Dua orang saleh dan terhormat pergi ke masjid bersama-sama.
Yang pertama melepas sepatunya, lalu meletakkannya rapi-rapi
di luar pintu. Yang kedua melepaskan sepatunya, menangkupkan
di kedua solnya, lalu membawanya masuk masjid.
Sekelompok orang-orang saleh lain, yang duduk di dekat pintu
masjid. Terdengar pembicaraan tentang kedua orang yang baru
masuk tadi; yang mana diantara keduanya yang benar. “Jika
orang masuk mesjid telanjang kaki, bukankah sebaiknya
meninggalkan saja sepatunya di luar?” tanya seseorang.
Seorang yang lain menyambung, “Tetapi tidakkah kita harus
mempertimbangkan bahwa orang yang membawa sepatunya ke
masjid itu selalu ingat akan dirinya?”
Ketika dua orang saleh itu selesai sembahyang, mereka
ditanyai secara terpisah tentang masalah itu oleh kedua
kelompok yang tadi berbeda pendapat.
Orang pertama menjawab, “Saya meninggalkan sepatu di luar
masjid atas alasan biasa. Jika seandainya ada orang yang
ingin mencurinya, ia akan berusaha untuk menahan dirinya
agar tidak melakukan tindakan haram itu, dengan demikian
iapun telah mendapatkan kebaikan bagi dirinya sendiri.
“Pendengarnya sangat terkesan oleh ucapan orang yang saleh
itu, yang menganggap harta miliknya tak begitu berharga,
sehingga diserahkan begitu saja kepada nasib yang mungkin
menimpanya.
Pada saat yang sama, orang kedua berkata, “Saya membawa
sepatu saya ke masjid karena apabila saya tinggalkan di
luar, mungkin akan menimbulkan dorongan untuk mencurinya.
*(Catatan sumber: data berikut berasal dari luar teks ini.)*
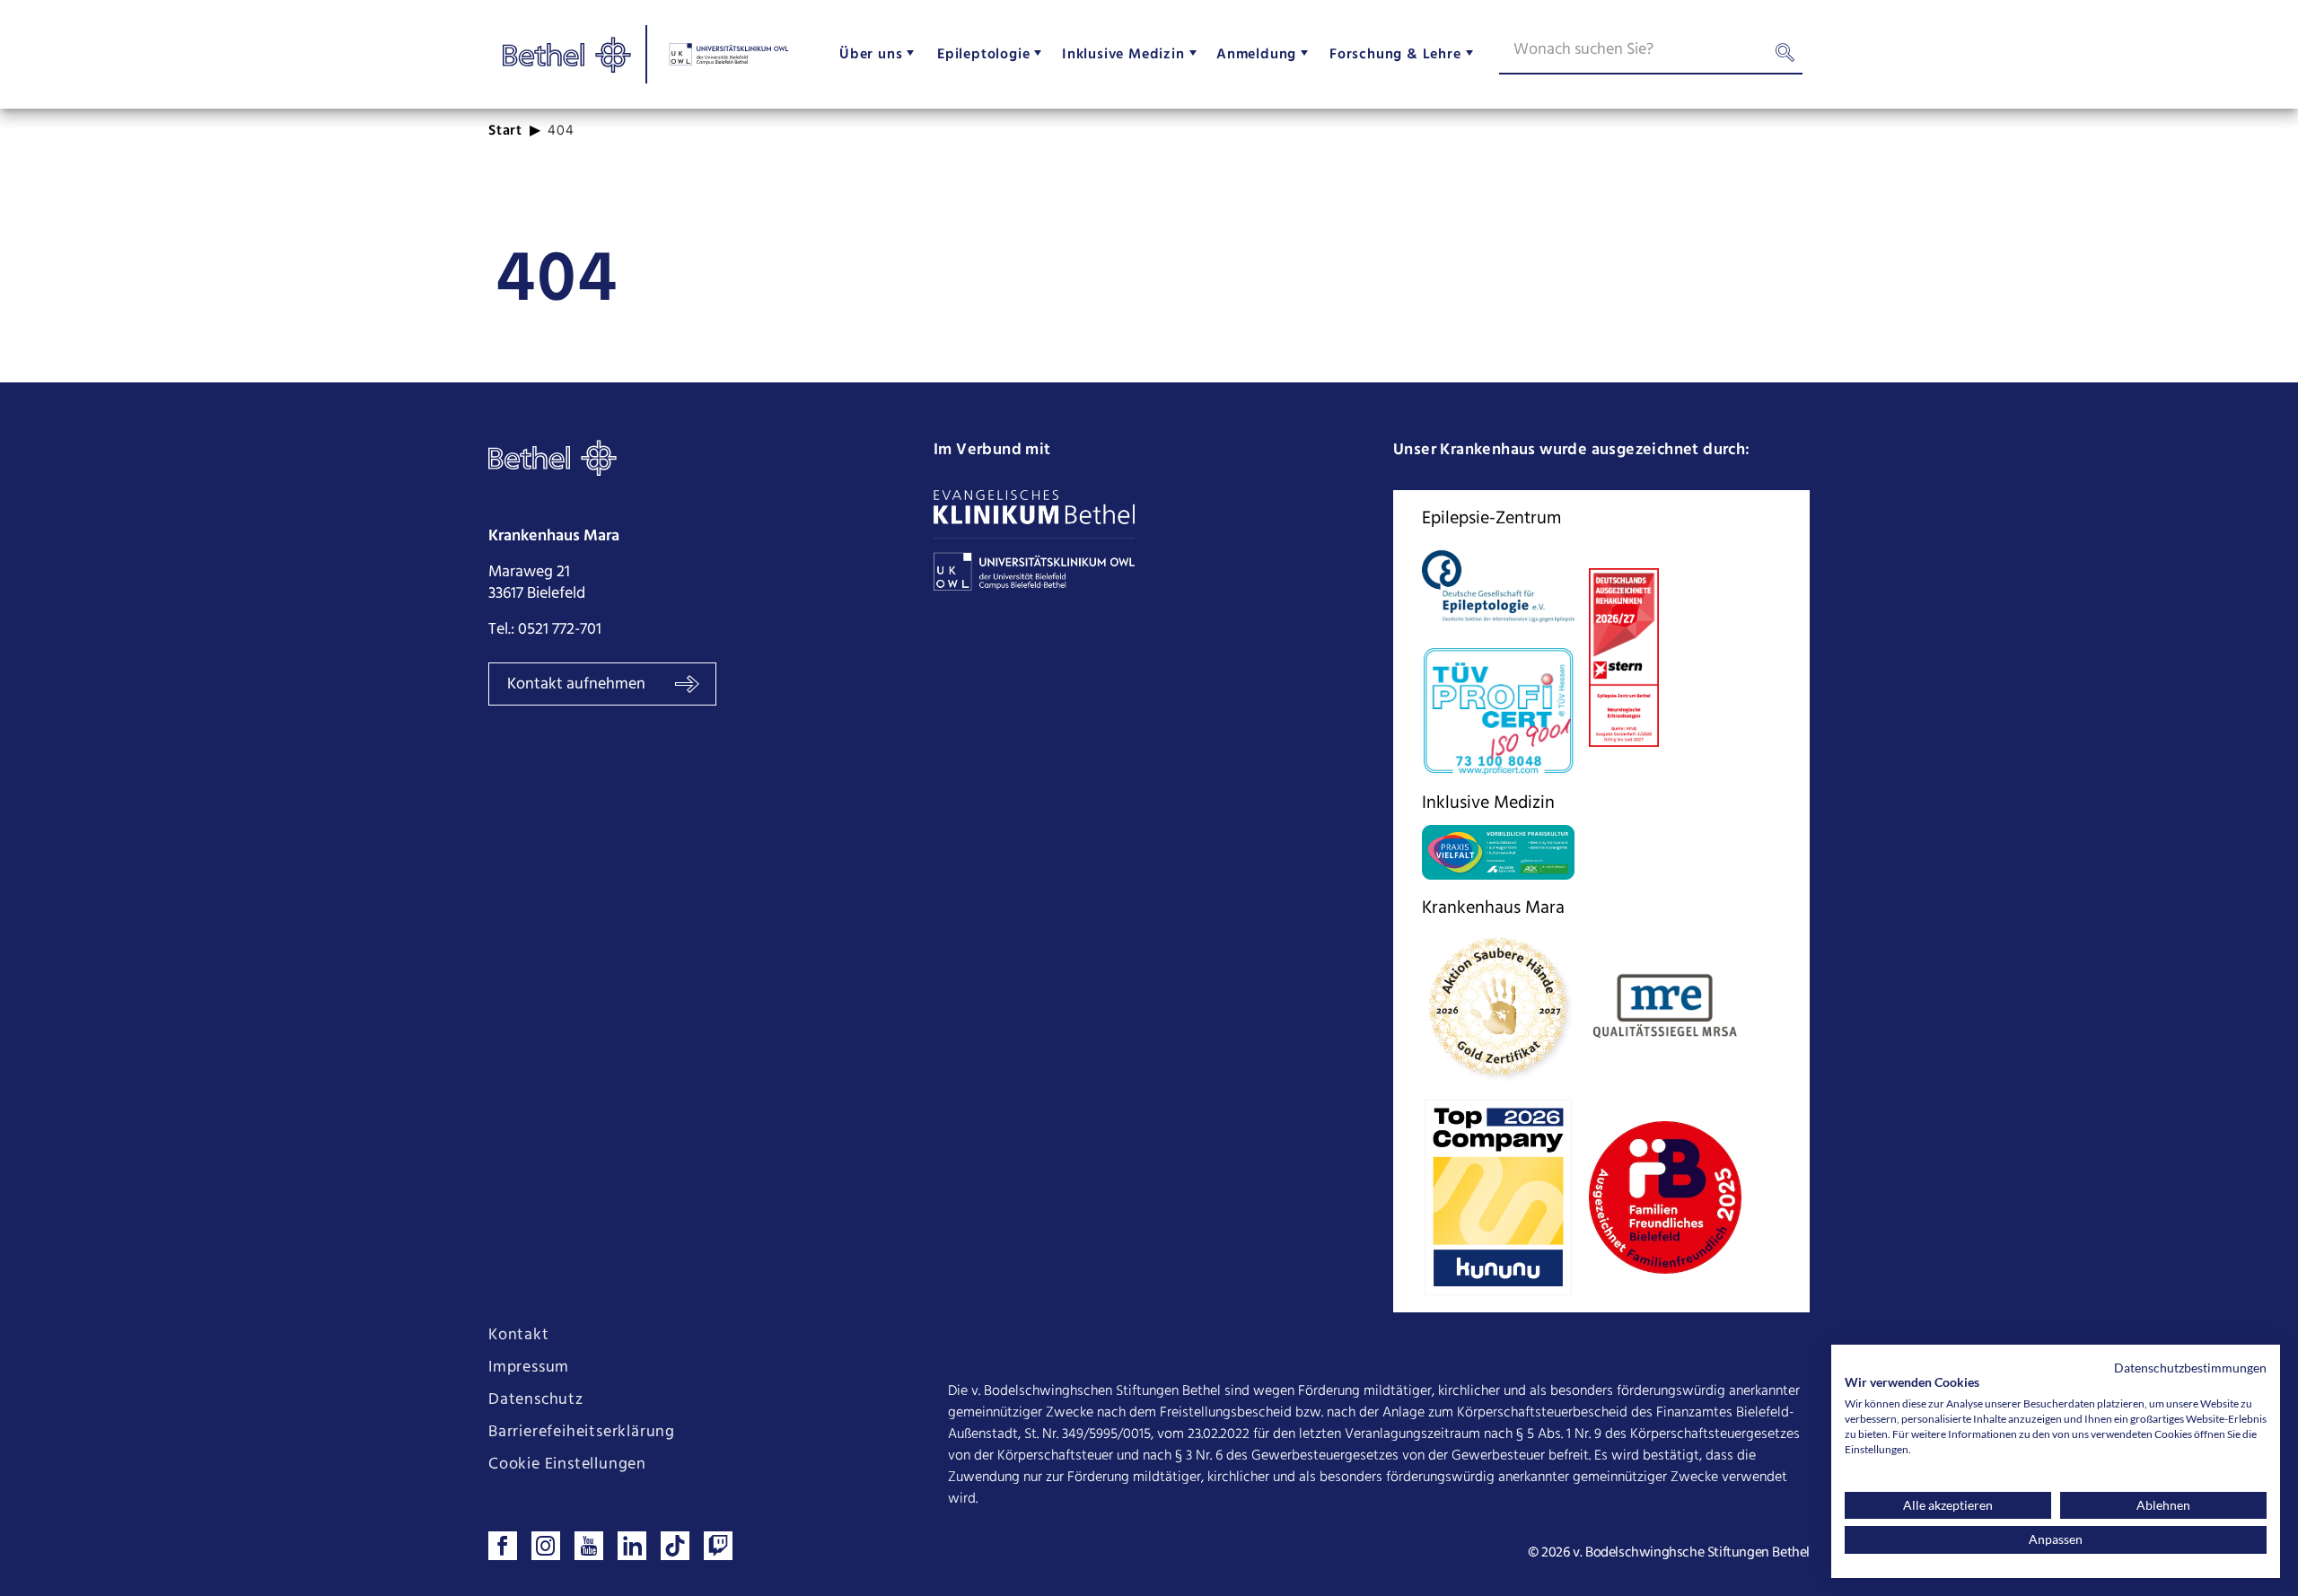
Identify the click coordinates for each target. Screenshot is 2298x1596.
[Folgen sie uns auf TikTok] (675, 1545)
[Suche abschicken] (1784, 57)
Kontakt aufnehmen (578, 684)
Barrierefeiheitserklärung (581, 1433)
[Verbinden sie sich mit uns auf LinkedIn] (632, 1545)
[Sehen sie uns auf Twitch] (718, 1545)
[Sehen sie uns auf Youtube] (588, 1545)
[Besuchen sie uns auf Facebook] (502, 1545)
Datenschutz (535, 1400)
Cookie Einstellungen (567, 1465)
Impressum (528, 1368)
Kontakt (518, 1336)
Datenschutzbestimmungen (2190, 1367)
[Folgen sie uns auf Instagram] (545, 1545)
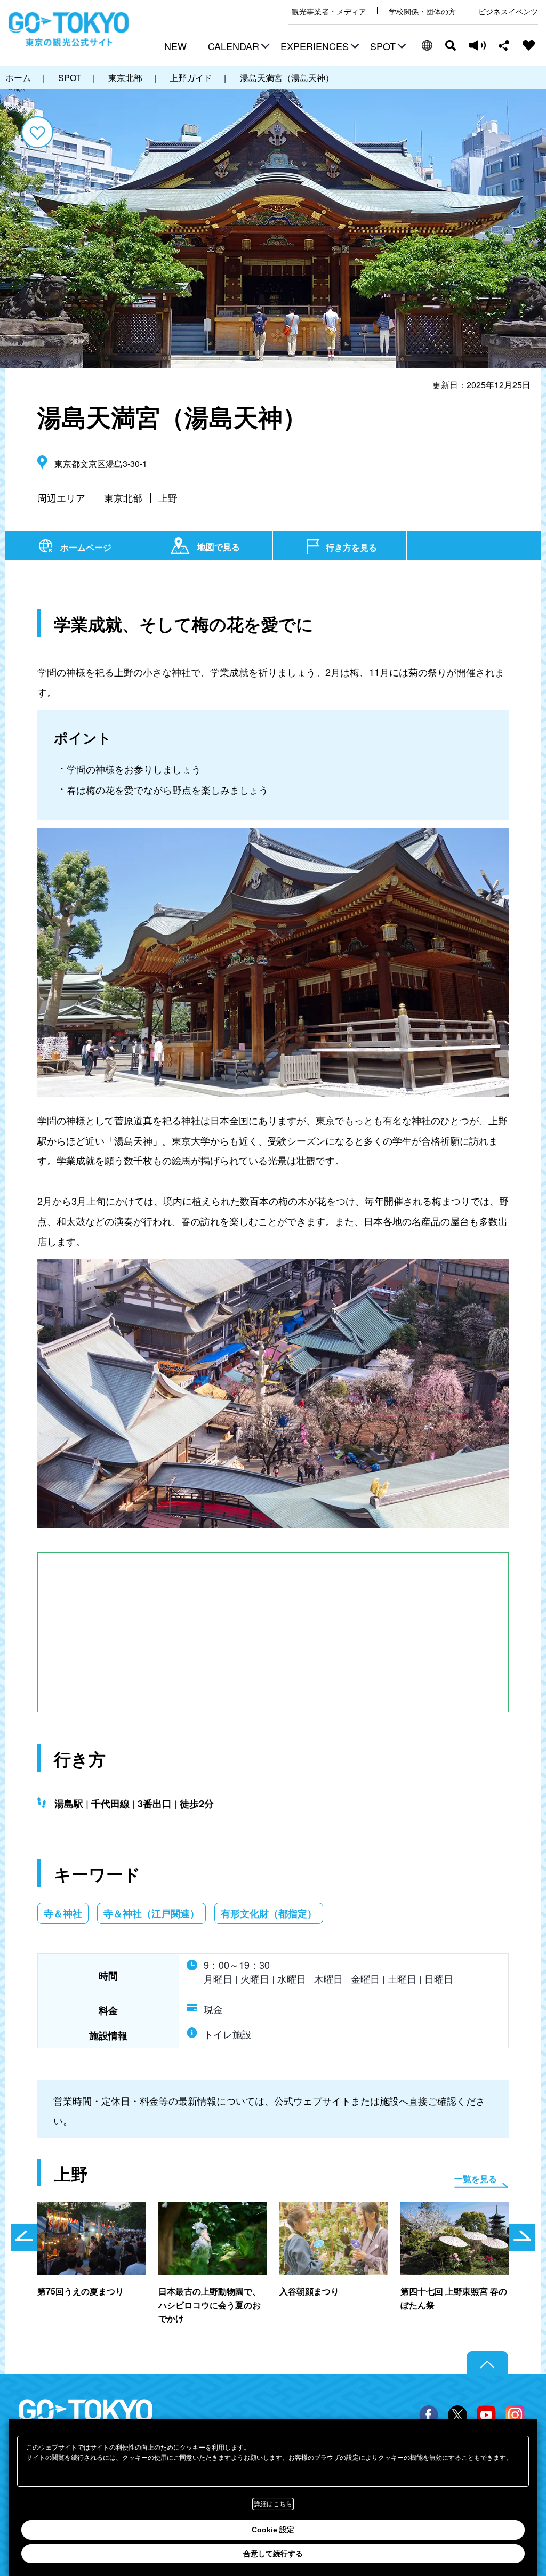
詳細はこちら (273, 2504)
Siapa pun yang tak bisa menahan dorongan ini tentulah
melibatkanku dalam dosanya.” Pendengarnya sangat terkesan
oleh pernyataan yang saleh itu dan memuji kedalaman
pikirannya.
Namun, ada orang lain, yang juga bijaksana, yang berada
diantara kerumunan itu, berteriak, “Sementara kalian berdua
dan para pengikutmu terbuai dalam perasaan kecilmu, saling
bicara tentang hal-hal yang diandaikan, ada hal-hal yang
sesungguh-sungguh nyata baru saja terjadi.”
“Apa itu?” tanya kerumunan orang itu.
“Tak ada seorangpun yang tergoda oleh sepatu itu. Tak ada
orang yang tak tergoda oleh sepatu itu. Si pendosa yang
diandaikan itu tak pernah lewat. Namun, seseorang yang sama
sekali lain telah memasuki masjid, seseorang yang tak
memiliki sepatu– yang tak memikirkan akan meninggalkannya
di luar pintu atau membawanya ke dalam. Tak ada seorangpun
yang memperhatikan perilakunya. Ia tidak menyadari akibat
yang di timbulkannya terhadap orang-orang yang melihatnya
atau tak melihatnya. Namun, karena ketulusannya yang
mendalam, doa-doanya di masjid hari ini secara langsung
membantu meringankan orang-orang yang mungkin sunguh-sungguh
mencuri atau tidak jadi mencuri atau memperbaiki diri
sendiri karena menghadapi godaan.”
Apakah belum juga kau ketahui bahwa sekedar perilaku yang
sepenuhnya disadari, betapapun berharganya dalam
pengertiannya sendiri, merupakan hal yang tak berarti
apabila diketahui bahwa sesungguhnya ada orang-orang yang
sungguh-sungguh, bijaksana?
Catatan
Kisah ini, yang berasal dari ajaran Kaum Khilwati, didirikan
oleh Khilwati yang meninggal tahun 1397, sering sekali
dikutip. Pokok pikirannya, yang tersebar luas di kalangan
darwis, adalah keyakinan bahwa mereka yang telah
mengembangkan nilai-nilai batiniyah memiliki pengaruh yang
jauh lebih besar terhadap masyarakat daripada mereka yang
berusaha bertindak berdasarkan alasan moral saja. Yang
pertama disebut “Manusia Tindakan yang Sebenar-benarnya,”
yang kedua “Mereka yang Tak Tahu namun seolah-olah Tahu!”